Kaposi's sarcoma-associated herpesvirus/human herpesvirus type 8-positive solid lymphomas: a tissue-based variant of primary effusion lymphoma

Abstract

Kaposi's sarcoma-associated herpesvirus (KSHV), also termed human herpesvirus type 8, is consistently identified in Kaposi's sarcoma, primary effusion lymphoma (PEL), and multicentric Castleman's disease. Here we report four cases of KSHV-bearing solid lymphomas that occurred in AIDS patients (cases 1 to 3) and in a human immunodeficiency virus (HIV)-seronegative person (case 4). The patients presented extranodal masses in the abdomen (cases 1, 3, and 4) or skin (case 2), and nodal involvement, together with Kaposi's sarcoma (case 3). The gastrointestinal tract was involved in two patients (cases 1 and 3). The patients did not develop a lymphomatous effusion. KSHV was detected in the tumor cells of all cases by immunohistochemistry and by polymerase chain reaction. Epstein-Barr virus was detected in two of the HIV-related cases. All KSHV-positive solid lymphomas exhibited PEL-like cell morphology. To investigate the relationship of these disorders to PEL and to other AIDS-associated diffuse large cell lymphomas, KSHV-positive solid lymphomas were tested for the expression of a set of genes that were previously shown by gene profiling analysis to define PEL tumor cells. The results showed that expression of this set of genes in KSHV-positive lymphomas is similar to that of PEL but distinct from KSHV-negative AIDS-associated diffuse large cell lymphomas. Because pathobiological features of KSHV-positive solid lymphomas closely mimic those of PEL, our results suggest that KSHV-positive solid lymphomas should be considered as a tissue-based variant of classical PEL, irrespective of HIV status.

Figure 1

KSHV/HHV8-positive solid lymphomas. A: H&E stain. B: Immunohistochemistry for KSHV ORF73 protein. C: PCR for KSHV sequences (K330₂₃₃). In cases 3 and 4 DNA was extracted from both formalin and frozen tissue samples. C+, positive control (CRO-AP/6 PEL cell line); M, DNA molecular weight marker. Original magnifications, ×40.

Figure 2

KSHV-positive solid lymphomas positively immunostain for molecules that are specifically expressed by PEL tumor cells.

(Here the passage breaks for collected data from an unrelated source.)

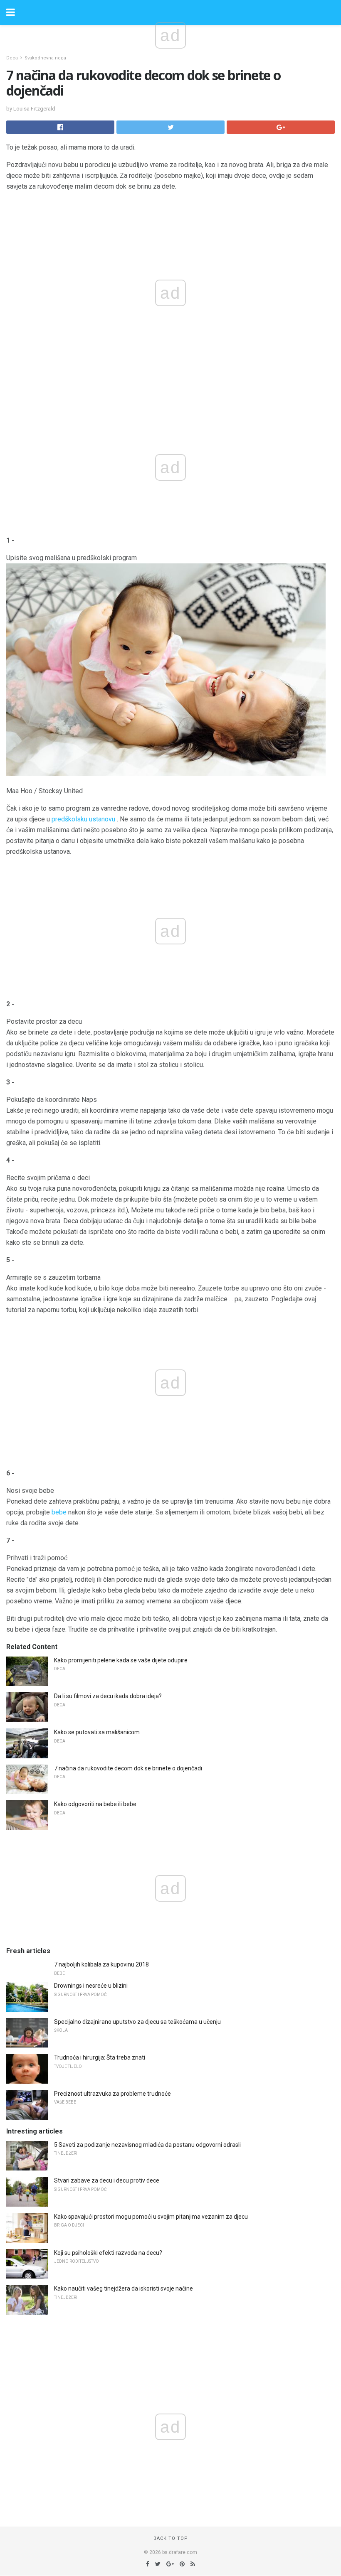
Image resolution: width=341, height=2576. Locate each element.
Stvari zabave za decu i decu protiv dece (106, 2180)
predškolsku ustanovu (83, 819)
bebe (59, 1512)
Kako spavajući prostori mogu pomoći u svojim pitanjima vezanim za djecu (151, 2216)
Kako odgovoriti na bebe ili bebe (95, 1804)
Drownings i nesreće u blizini (91, 1985)
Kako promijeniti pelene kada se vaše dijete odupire (121, 1660)
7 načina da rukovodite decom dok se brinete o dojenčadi (128, 1768)
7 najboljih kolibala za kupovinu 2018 (101, 1964)
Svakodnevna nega (45, 58)
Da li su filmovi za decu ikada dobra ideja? (108, 1696)
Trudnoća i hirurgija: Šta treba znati (99, 2057)
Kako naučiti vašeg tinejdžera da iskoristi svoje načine (123, 2288)
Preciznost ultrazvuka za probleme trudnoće (112, 2093)
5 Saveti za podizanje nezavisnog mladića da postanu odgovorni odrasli (147, 2144)
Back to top (170, 2538)
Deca (12, 58)
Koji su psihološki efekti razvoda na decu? (108, 2252)
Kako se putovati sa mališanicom (97, 1732)
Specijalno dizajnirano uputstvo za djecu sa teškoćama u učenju (137, 2021)
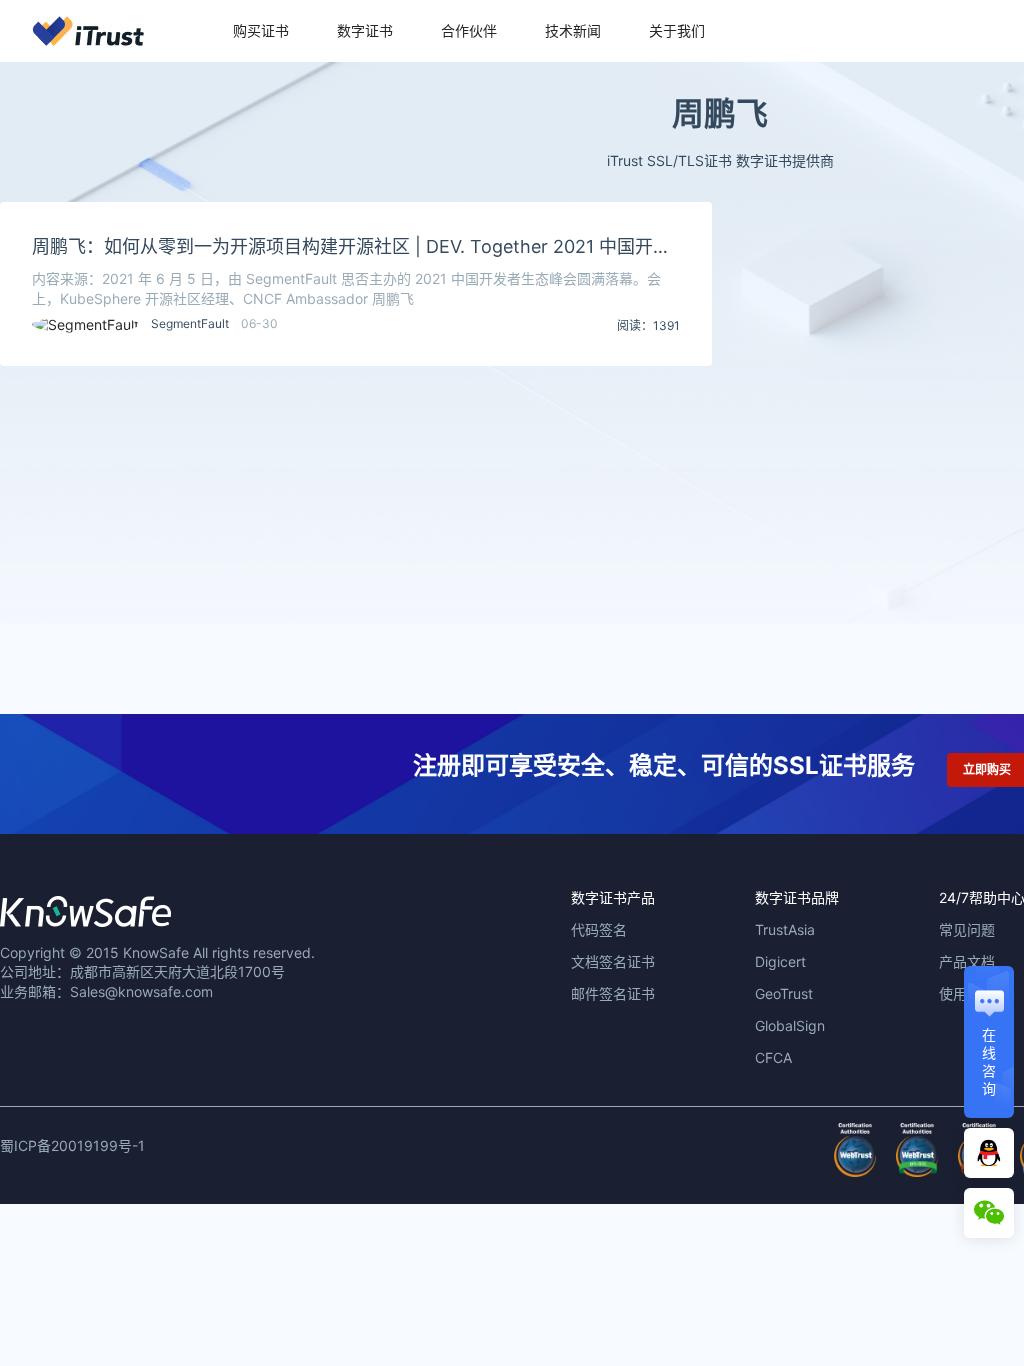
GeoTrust (784, 993)
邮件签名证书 (613, 993)
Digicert (780, 961)
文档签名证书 (613, 961)
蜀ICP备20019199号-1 (72, 1145)
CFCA (773, 1057)
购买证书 (261, 30)
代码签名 (599, 929)
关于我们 (677, 30)
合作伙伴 (469, 30)
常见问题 (967, 929)
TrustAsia (785, 929)
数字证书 (365, 30)
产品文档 (967, 961)
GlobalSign (790, 1025)
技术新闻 (573, 30)
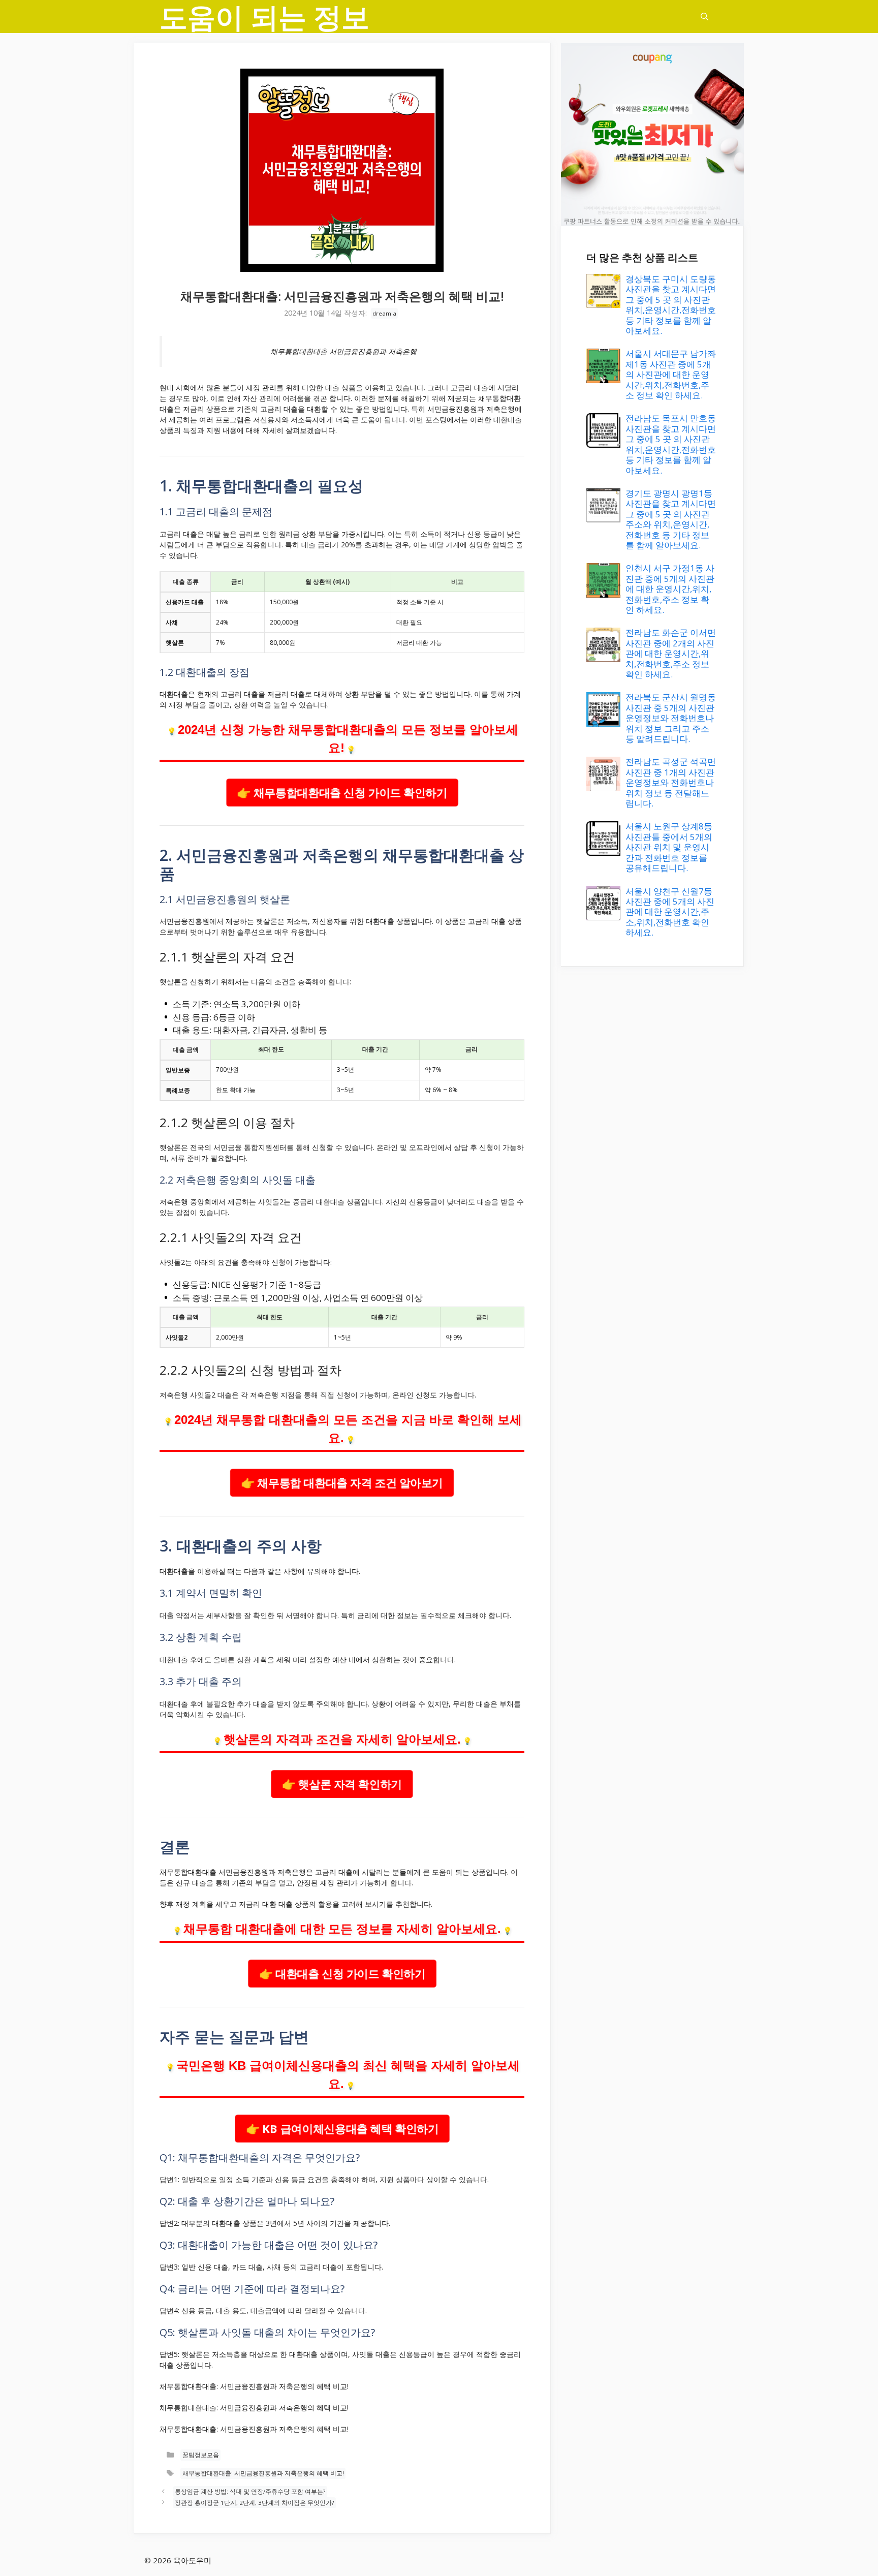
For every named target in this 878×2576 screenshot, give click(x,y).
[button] (704, 16)
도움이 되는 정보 (264, 16)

Original magnifications, ×40.

Figure 3

KSHV-positive solid lymphomas display expression of a subset of genes selected among the genes specifically up-regulated in PEL tumor cells. The results of a relative quantification assay is reported as a fold-difference relative to a calibrator sample. Relative quantification of target gene expression was calculated from ABI Prism 7700 Relative Quantification software that calculates relative levels of gene expression using the comparative C_T method of data analysis. A sample of centroblastic AIDS-DLCL, already studied by gene expression profiling analysis is used as calibrator. The calibrator expressed all of the tested genes, but at lower levels than those reported for PELs. A PEL cell line termed CRO-AP/5, whose parental sample was previously tested by gene expression profiling analysis, is included in the real-time RT-PCR relative quantification experiments to determine the expression of the same subset of genes. The x axis of the graph lists all of the target involved in the analysis. Within each target group, the software displays the relative quantity of the target in each sample. In the y axis are the relative quantities graphed on a logarithmic scale. The quantities are shown relative to the calibrator sample. Each increment corresponds to a 10-fold difference in gene expression. Because the calibrator sample is compared to itself, the level of cDNA expression in the calibrator always appears as 1 (1E + 00).